▶ _Instrucciones de trabajo_:
(1) Indica si cada afirmación coincide con la reseña del espectáculo de danza y responde sí o no, citando literalmente las palabras del texto que lo deciden: (a) El grupo Areito está dirigido por Francisco González. (b) El momento climático del espectáculo representa el mundo mítico de los garífuna mediante el Walagallo. (c) Saraí Mendoza y Ernesto Pérez llevan el peso dramático del encuentro de ambos mundos.
(2) Prolonga la reseña del espectáculo de danza a partir de su última oración.

▶ _Fragmento_:

Queda clara la evidente preocupación artística de fundir ambas culturas. La música del grupo Areito dirigido por Camilo Cuellar da cuenta de ello, además las coreografías diseñadas por el maestro Francisco González logran fusionarse en acciones concretas que tienen al cuerpo del ejecutante como único soporte. La música está fundamentada en un trabajo investigativo del mundo sonoro de la percusión afrodescendiente que esta agrupación ha venido haciendo desde la teoría y la práctica. Cabe señalar que este grupo de jóvenes músicos resulta rara avis en el panorama musical nicaragüense, pues dedican su trabajo enteramente a la experimentación sonora a partir de la identidad musical heredada por las notas afro.


La visión del maestro González nos lleva por una danza que escenifica diversos momentos de la vida del caribe miskito y garífuna: el mundo primitivo, la pesca, lavar en el río o remar, son acciones que recrean el mundo de esta población nicaragüense. Sin embargo, quisiera resaltar el momento climático del espectáculo al representar el mundo mítico de los garífuna a través del Walagallo. En esta escena hay una ritualización del mito que, a través del cuerpo femenino, produce el encuentro con el mundo de los humanos y el de los espíritus. La mujer que representa una especie de chamana es asediada y abusada sexualmente por los espíritus que la rodean. Interpreto una especie de origen mítico de la raza mestiza y del Grisi Siknis. Luego vemos la escenificación del ritual y la confrontación del mundo del bien y el mal. Quiero señalar el trabajo interpretativo de Saraí Mendoza y Jhonier Espinoza al tener el peso dramático del encuentro de ambos mundos. En ellos radica una fuerza interpretativa que abona a la progresión que posteriormente caerá sobre los bailarines. En este caso subrayo las destrezas de Ernesto Pérez y Ervin Vallecillo. El primero demuestra una función entre una técnica danzaría depurada y una interpretación fascinante, dueto pocas veces atribuido a un solo bailarín. En él están contenidas ambas cualidades técnicas. Como anverso de la fuerza escénica de Pérez está la sutileza baletistica de Vallecillo. Ambos logran un equilibrio escénico que junto a los actores conforman un entramado visual pocas veces visto por mí en el panorama escénico nicaragüense.

▶ _Datos proporcionados_:

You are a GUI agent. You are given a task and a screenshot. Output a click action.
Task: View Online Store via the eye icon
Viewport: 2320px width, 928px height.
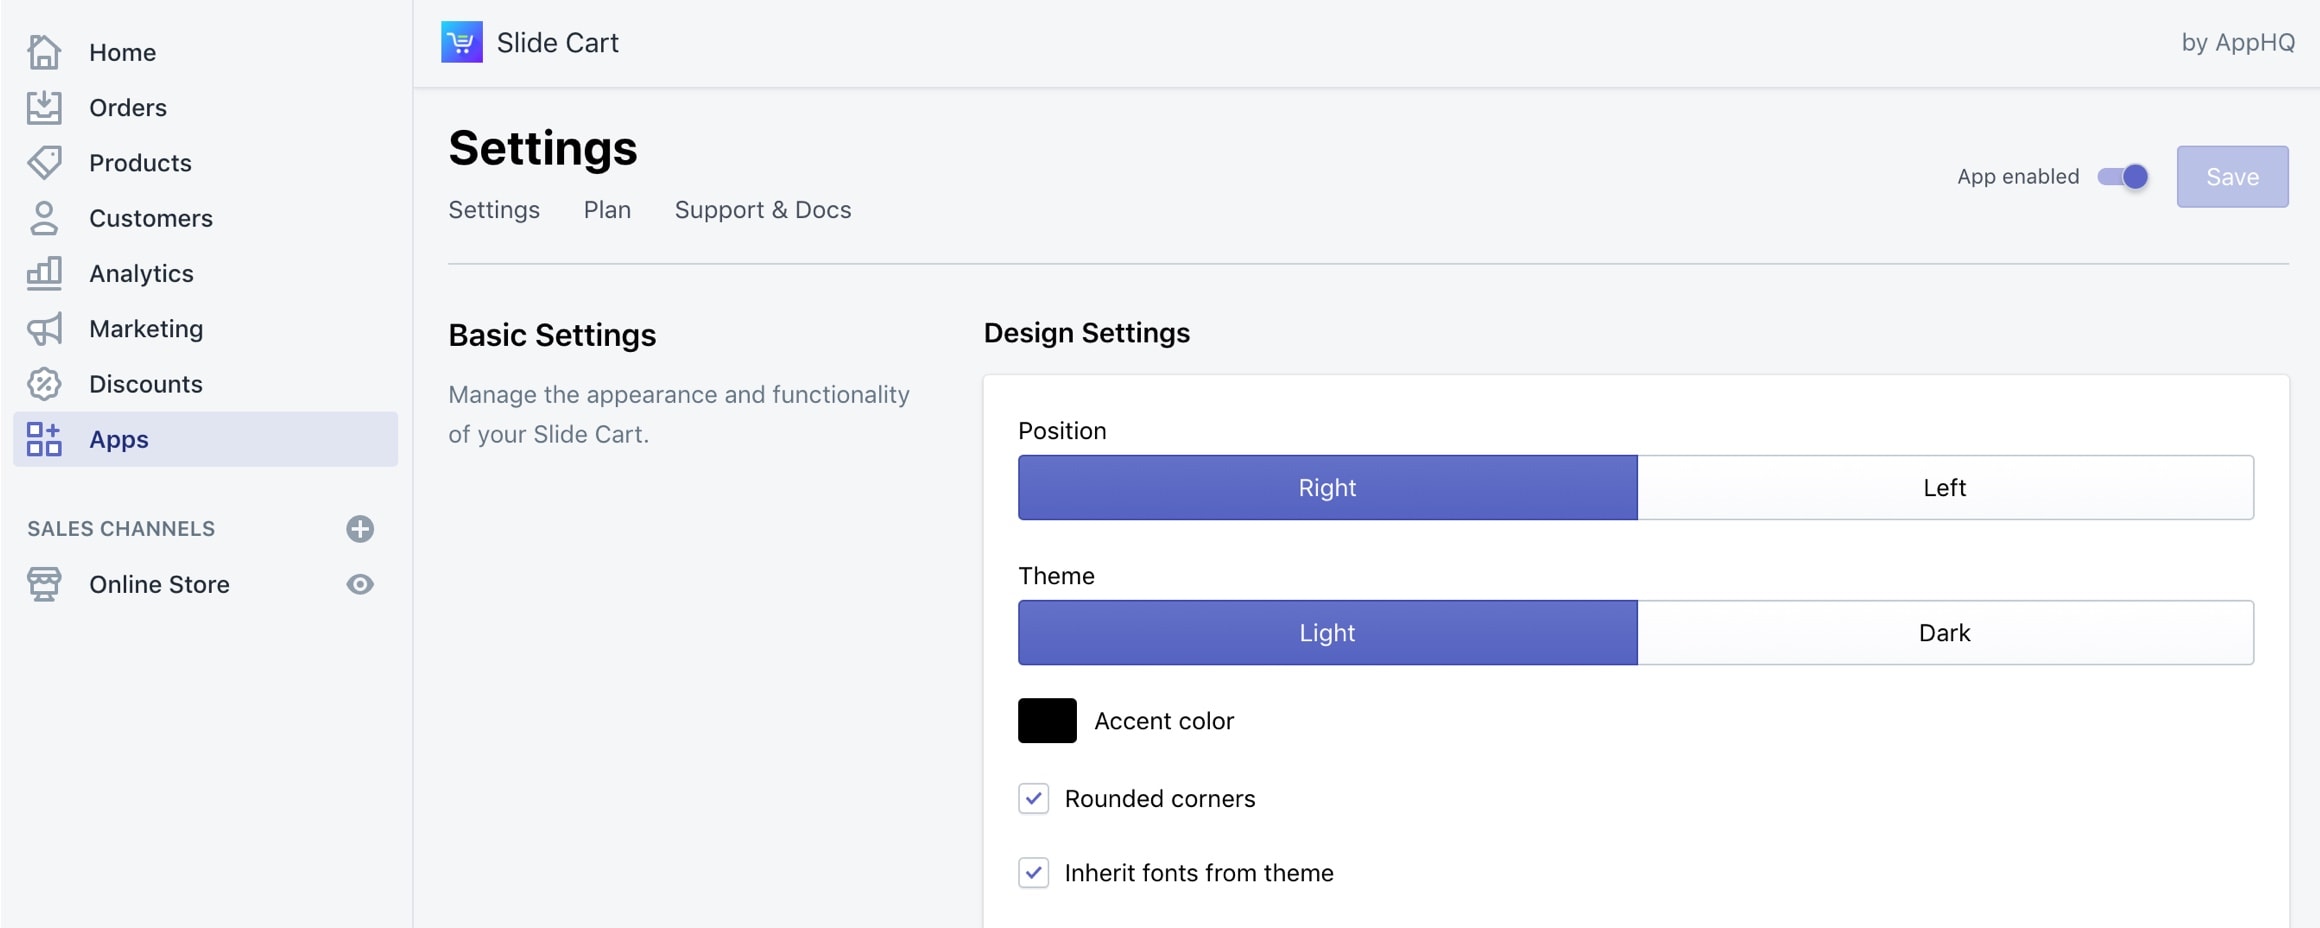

▶ _Respuestas del ejercicio_:
(1)
(a) No: «La música del grupo Areito dirigido por Camilo Cuellar da cuenta de ello».
(b) Sí: «quisiera resaltar el momento climático del espectáculo al representar el mundo mítico de los garífuna a través del Walagallo».
(c) No: «Quiero señalar el trabajo interpretativo de Saraí Mendoza y Jhonier Espinoza al tener el peso dramático del encuentro de ambos mundos».

(2)
La estética coreográfica de Francisco González sin duda fractura la óptica de los ballets folclóricos nicaragüenses. En escena podemos ver una danza que exige al ejecutante una resistencia física que expone al cuerpo desde el grotesco. González deja a un lado la levedad de la técnica más clásica del ballet y apuesta por giros, trabajo de piso, serpenteos de cuerpos, zigzag, diagonales y una acción ágil y fuerte que está llena de sorpresas ante los ojos del espectador.


El espectáculo “100 años labrando UNA historia” nos permite observar los valores artísticos que esta universidad ha venido cultivando a través de la constancia y la práctica escénica. Construir un espectáculo de gran formato que aglutine diversas expresiones artísticas no es tarea fácil. La UNA lo ha sabido realizar y con ello sumar visiones diferentes al mundo escénico nicaragüense.